INPUT DATA:

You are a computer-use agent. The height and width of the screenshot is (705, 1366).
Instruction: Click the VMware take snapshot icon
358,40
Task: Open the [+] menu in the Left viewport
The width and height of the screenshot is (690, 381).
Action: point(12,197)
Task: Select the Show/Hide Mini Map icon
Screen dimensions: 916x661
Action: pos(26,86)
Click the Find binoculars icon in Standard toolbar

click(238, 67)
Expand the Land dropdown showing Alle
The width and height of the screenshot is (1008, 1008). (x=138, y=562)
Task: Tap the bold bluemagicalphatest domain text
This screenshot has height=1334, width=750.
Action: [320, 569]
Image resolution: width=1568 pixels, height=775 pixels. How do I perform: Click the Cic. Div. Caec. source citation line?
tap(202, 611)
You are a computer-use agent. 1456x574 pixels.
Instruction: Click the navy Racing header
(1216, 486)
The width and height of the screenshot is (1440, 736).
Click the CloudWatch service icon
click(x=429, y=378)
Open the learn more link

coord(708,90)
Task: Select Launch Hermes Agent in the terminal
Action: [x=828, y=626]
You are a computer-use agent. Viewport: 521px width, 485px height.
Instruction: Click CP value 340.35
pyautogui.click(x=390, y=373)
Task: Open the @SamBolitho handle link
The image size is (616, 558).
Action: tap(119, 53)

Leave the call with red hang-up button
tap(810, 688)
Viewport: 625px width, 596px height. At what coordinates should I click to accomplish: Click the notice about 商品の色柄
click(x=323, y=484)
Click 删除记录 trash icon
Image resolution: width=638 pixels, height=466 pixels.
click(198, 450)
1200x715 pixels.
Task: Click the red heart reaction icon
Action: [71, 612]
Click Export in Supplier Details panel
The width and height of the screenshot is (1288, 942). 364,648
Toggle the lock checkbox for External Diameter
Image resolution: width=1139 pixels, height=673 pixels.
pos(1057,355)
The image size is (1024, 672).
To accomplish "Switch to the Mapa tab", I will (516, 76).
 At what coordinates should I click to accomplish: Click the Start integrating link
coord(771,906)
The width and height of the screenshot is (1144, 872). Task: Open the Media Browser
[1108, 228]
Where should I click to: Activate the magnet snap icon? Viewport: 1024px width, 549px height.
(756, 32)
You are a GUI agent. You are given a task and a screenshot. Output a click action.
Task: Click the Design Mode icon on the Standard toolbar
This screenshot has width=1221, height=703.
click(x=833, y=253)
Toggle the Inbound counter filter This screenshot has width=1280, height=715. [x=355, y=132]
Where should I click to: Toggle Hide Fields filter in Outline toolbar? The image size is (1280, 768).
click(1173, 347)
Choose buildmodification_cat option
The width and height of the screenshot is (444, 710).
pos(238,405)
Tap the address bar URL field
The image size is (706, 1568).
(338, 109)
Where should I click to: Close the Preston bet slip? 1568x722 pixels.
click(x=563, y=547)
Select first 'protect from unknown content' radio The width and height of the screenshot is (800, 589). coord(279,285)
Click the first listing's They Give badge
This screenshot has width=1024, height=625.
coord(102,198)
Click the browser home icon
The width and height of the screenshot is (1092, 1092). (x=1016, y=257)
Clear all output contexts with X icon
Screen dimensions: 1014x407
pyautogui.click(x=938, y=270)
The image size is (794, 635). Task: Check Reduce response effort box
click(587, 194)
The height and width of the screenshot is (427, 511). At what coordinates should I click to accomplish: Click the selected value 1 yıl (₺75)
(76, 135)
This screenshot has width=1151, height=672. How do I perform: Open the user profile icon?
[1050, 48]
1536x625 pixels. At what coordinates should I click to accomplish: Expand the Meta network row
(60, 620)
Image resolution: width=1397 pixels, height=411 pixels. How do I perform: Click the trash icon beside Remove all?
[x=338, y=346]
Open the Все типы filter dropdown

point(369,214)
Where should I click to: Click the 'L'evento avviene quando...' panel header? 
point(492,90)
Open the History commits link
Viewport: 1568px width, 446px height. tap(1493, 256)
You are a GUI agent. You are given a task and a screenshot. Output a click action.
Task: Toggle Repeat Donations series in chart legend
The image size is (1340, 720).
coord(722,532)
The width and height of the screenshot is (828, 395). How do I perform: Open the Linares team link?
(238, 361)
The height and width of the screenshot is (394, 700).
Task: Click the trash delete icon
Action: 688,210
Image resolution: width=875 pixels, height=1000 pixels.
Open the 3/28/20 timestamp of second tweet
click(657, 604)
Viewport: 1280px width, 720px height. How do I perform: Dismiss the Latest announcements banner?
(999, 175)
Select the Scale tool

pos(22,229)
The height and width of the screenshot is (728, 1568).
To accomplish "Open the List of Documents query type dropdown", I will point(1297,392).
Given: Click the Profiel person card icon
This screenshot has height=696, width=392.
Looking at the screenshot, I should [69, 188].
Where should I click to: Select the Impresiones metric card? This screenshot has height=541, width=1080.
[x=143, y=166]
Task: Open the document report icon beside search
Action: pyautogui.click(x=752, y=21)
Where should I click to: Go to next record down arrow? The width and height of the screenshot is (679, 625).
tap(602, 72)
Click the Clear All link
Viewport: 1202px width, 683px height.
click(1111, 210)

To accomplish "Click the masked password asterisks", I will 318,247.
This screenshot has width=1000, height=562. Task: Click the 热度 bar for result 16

EXERCISE BRIEF:
Your task is to collect every line above that contains the word "computer".

FINISHED TASK:
You are a computer-use agent. The height and width of the screenshot is (705, 1366).
You are a computer-use agent. 1456x574 pixels.
You are a computer-use agent. Viewport: 521px width, 485px height.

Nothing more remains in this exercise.